• Problem to work on: Please present all of the material below as a numbered list, one line per item, with the blank lines left out.
#####
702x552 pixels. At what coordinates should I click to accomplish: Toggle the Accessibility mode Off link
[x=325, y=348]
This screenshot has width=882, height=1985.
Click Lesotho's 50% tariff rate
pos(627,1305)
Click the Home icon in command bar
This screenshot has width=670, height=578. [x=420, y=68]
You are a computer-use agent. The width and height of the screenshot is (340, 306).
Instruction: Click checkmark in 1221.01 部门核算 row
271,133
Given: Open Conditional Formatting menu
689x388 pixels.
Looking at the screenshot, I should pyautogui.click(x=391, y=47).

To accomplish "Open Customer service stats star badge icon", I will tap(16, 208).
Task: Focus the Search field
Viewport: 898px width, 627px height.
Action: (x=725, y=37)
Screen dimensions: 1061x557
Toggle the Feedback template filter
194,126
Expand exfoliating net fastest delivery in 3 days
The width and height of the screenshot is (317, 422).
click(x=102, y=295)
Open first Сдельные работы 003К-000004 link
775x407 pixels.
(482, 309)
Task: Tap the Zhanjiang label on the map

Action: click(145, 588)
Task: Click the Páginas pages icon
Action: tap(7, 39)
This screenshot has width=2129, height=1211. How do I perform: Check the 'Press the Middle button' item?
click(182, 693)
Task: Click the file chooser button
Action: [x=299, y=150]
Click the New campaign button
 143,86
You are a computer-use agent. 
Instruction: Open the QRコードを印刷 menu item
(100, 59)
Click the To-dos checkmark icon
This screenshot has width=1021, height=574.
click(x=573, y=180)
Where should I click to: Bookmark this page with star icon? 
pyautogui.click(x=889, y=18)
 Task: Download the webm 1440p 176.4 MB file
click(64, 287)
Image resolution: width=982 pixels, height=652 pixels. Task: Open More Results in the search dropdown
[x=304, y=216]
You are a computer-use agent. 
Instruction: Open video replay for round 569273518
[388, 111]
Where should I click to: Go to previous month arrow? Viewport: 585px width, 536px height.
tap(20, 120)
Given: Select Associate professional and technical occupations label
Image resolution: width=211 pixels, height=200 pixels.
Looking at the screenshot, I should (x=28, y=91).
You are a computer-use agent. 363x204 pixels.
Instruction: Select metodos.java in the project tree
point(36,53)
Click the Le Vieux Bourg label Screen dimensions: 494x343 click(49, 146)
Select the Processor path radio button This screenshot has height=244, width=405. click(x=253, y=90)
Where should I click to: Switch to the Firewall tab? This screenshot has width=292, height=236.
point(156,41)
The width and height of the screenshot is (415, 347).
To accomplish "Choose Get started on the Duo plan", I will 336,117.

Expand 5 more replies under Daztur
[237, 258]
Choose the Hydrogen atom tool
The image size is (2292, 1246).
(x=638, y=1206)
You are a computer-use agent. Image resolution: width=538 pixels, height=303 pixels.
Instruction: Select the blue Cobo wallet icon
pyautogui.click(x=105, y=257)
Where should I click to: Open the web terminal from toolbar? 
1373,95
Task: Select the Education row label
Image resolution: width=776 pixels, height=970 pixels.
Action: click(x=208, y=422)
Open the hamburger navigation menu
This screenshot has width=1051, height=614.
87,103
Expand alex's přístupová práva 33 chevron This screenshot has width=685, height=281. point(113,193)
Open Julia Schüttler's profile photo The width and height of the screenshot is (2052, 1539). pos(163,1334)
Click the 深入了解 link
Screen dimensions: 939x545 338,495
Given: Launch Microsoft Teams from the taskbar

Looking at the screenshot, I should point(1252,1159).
#####
• Response to the task:
1. 702x552 pixels. At what coordinates should I click to accomplish: Toggle the Accessibility mode Off link
2. [x=325, y=348]
3. This screenshot has width=882, height=1985.
4. Click Lesotho's 50% tariff rate
5. pos(627,1305)
6. Click the Home icon in command bar
7. This screenshot has width=670, height=578. [x=420, y=68]
8. You are a computer-use agent. The width and height of the screenshot is (340, 306).
9. Instruction: Click checkmark in 1221.01 部门核算 row
10. 271,133
11. Given: Open Conditional Formatting menu
12. 689x388 pixels.
13. Looking at the screenshot, I should pyautogui.click(x=391, y=47).
14. To accomplish "Open Customer service stats star badge icon", I will tap(16, 208).
15. Task: Focus the Search field
16. Viewport: 898px width, 627px height.
17. Action: (x=725, y=37)
18. Screen dimensions: 1061x557
19. Toggle the Feedback template filter
20. 194,126
21. Expand exfoliating net fastest delivery in 3 days
22. The width and height of the screenshot is (317, 422).
23. click(x=102, y=295)
24. Open first Сдельные работы 003К-000004 link
25. 775x407 pixels.
26. (482, 309)
27. Task: Tap the Zhanjiang label on the map
28. Action: click(145, 588)
29. Task: Click the Páginas pages icon
30. Action: tap(7, 39)
31. This screenshot has width=2129, height=1211. How do I perform: Check the 'Press the Middle button' item?
32. click(182, 693)
33. Task: Click the file chooser button
34. Action: [x=299, y=150]
35. Click the New campaign button
36.  143,86
37. You are a computer-use agent. 
38. Instruction: Open the QRコードを印刷 menu item
39. (100, 59)
40. Click the To-dos checkmark icon
41. This screenshot has width=1021, height=574.
42. click(x=573, y=180)
43. Where should I click to: Bookmark this page with star icon? 
44. pyautogui.click(x=889, y=18)
45.  Task: Download the webm 1440p 176.4 MB file
46. click(64, 287)
47. Image resolution: width=982 pixels, height=652 pixels. Task: Open More Results in the search dropdown
48. [x=304, y=216]
49. You are a computer-use agent. 
50. Instruction: Open video replay for round 569273518
51. [388, 111]
52. Where should I click to: Go to previous month arrow? Viewport: 585px width, 536px height.
53. tap(20, 120)
54. Given: Select Associate professional and technical occupations label
55. Image resolution: width=211 pixels, height=200 pixels.
56. Looking at the screenshot, I should (x=28, y=91).
57. You are a computer-use agent. 363x204 pixels.
58. Instruction: Select metodos.java in the project tree
59. point(36,53)
60. Click the Le Vieux Bourg label Screen dimensions: 494x343 click(49, 146)
61. Select the Processor path radio button This screenshot has height=244, width=405. click(x=253, y=90)
62. Where should I click to: Switch to the Firewall tab? This screenshot has width=292, height=236.
63. point(156,41)
64. The width and height of the screenshot is (415, 347).
65. To accomplish "Choose Get started on the Duo plan", I will 336,117.
66. Expand 5 more replies under Daztur
67. [237, 258]
68. Choose the Hydrogen atom tool
69. The image size is (2292, 1246).
70. (x=638, y=1206)
71. You are a computer-use agent. Image resolution: width=538 pixels, height=303 pixels.
72. Instruction: Select the blue Cobo wallet icon
73. pyautogui.click(x=105, y=257)
74. Where should I click to: Open the web terminal from toolbar? 
75. 1373,95
76. Task: Select the Education row label
77. Image resolution: width=776 pixels, height=970 pixels.
78. Action: click(x=208, y=422)
79. Open the hamburger navigation menu
80. This screenshot has width=1051, height=614.
81. 87,103
82. Expand alex's přístupová práva 33 chevron This screenshot has width=685, height=281. point(113,193)
83. Open Julia Schüttler's profile photo The width and height of the screenshot is (2052, 1539). pos(163,1334)
84. Click the 深入了解 link
85. Screen dimensions: 939x545 338,495
86. Given: Launch Microsoft Teams from the taskbar
87. Looking at the screenshot, I should point(1252,1159).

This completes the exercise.